NOCAL Must Release full
List of Everyone Who Receive
Exxon ‘Bonus’ Payment
-Amara Konneh uged
Former Finance and development Planning Minister Amara Mohammed Konneh has implored the National Oil Company of Liberia (NOCAL) to release to the public the full list of everyone who received bonus payment from the Exxon negotiation.
Global Witness claimed in its latest report that Konneh and other former officials received $35,000 United States dollars each for negotiating ExxonMobil oil deal in Liberia.
The former Finance Minister agreed he received the money but did not solicit it and it is not a bribe.
I did not at any time solicit or receive money or favor from corporations or individuals seeking relationship with the Government of Liberia, he said.
“The Board of Directors of NOCAL decided it would be fitting to organize a bonus package for all of those who worked hard and long to pull off this deal.”
Konneh’s statement in full:
On March 29, 2018, Global Witness released a report titled Exxon Mobil Liberia March 2018 in which my name is mentioned as having received a bonus of US$ 35,000 along with other former officials of the Government of Liberia after the successful conclusion of the Production Sharing Contract for Block 13 between the Government of Liberia through the National Oil Company of Liberia (NOCAL) and Exxon Mobil in 2013.
Here are the facts, as Minister of Finance and Development Planning which made me a member of the Board of NOCAL, I was effectively involved in the negotiation efforts to bring in ExxonMobil, America’s largest oil company, into Liberia’s promising oil basin as a means of boosting its outlook and ultimately attracting other supermajors to participate in the development of the country’s hydrocarbon resources.
After many months of intense negotiations, we concluded a landmark deal that would see Liberia receive a non- refundable signature bonus of $50 million United States Dollar, a first for a non-oil producing country. Following this major milestone, the Board of Directors of NOCAL decided it would be fitting to organize a bonus package for all of those who worked hard and long to pull off this deal, which included, as supported by Global Witness in their report, the relevant line ministries and agencies of the government and the entire staff of National Oil Company of Liberia. I call on NOCAL to release to the public the full list of everyone who received bonus payment from the Exxon negotiation.

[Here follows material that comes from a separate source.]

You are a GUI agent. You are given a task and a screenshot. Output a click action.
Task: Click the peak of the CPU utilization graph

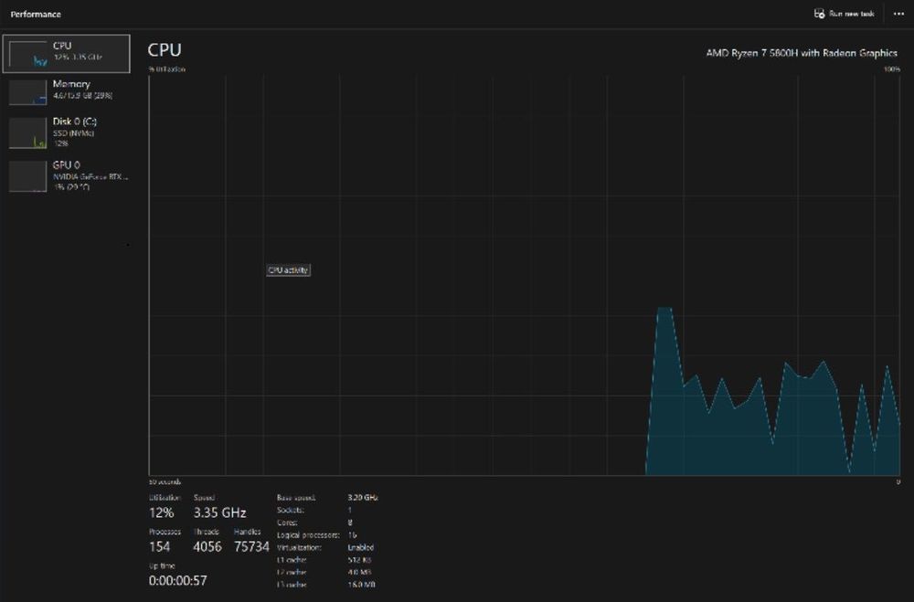pos(664,308)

Additionally, Global Witness is fully aware that everyone knew the circumstances surrounding Block 13 before the Canadian Overseas Petroleum Limited (COPL) acquired it and then subsequently sold it to Exxon Mobil.
The records are there, and the transactions were concluded in the public and reviewed by top US lawyers to ensure that the transaction did not violate the US Foreign Corrupt Practices Act. Let me state here categorically that while I accepted the bonus through an official NOCAL check as did all others, I, Amara M. Konneh, as Minister of Finance and Development Planning at the time, did not solicit or request a bonus or any other payment for the work that I did for the benefit of my country’s oil burgeoning hydrocarbon program.
Furthermore, I served as Minister of Finance from February 2013 to April 2016 and during and after my term of service, I did not at any time solicit or receive money or favor from corporations or individuals seeking relationship with the Government of Liberia. Global Witness further stated in the report that I was contacted to respond to their query but refused to do so. I would like to state categorically that at no point in time have I ever received a call or communication in any other manner from GW to respond to issues raised in their report relating to me. I am, as always, willing to respond to queries relating to issues arising during my time of service with the Government of Liberia.
Let me conclude that we remain proud of the work we did for our country by ensuring that the it benefited from US$50 million as a result of that transaction. That is by far the largest amount that Liberia ever received for any of its offshore blocks. For Global Witness to suggest that a US$35,000 bonus paid to each member of the negotiating team for ensuring that Liberia got US$50 million from the transaction is a bribe on a US$120 million deal is an insult to the reputation and integrity of the Liberian officials. In fact, global best practice would suggest that when employees achieve great results, bonus is a way of appreciating and incentivizing them. When has this become a crime to pay and receive bonus?